# START OF SUPPLIED MATERIAL
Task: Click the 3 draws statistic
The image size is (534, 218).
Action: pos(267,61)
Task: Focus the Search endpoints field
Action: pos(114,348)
# END OF SUPPLIED MATERIAL
■ SET EXERCISE ■
Rewrite all of the records, replacing "statistic" with "number" and leaving everything else unchanged.

■ ANSWER FOR THE TASK ■
Task: Click the 3 draws number
The image size is (534, 218).
Action: pos(267,61)
Task: Focus the Search endpoints field
Action: pos(114,348)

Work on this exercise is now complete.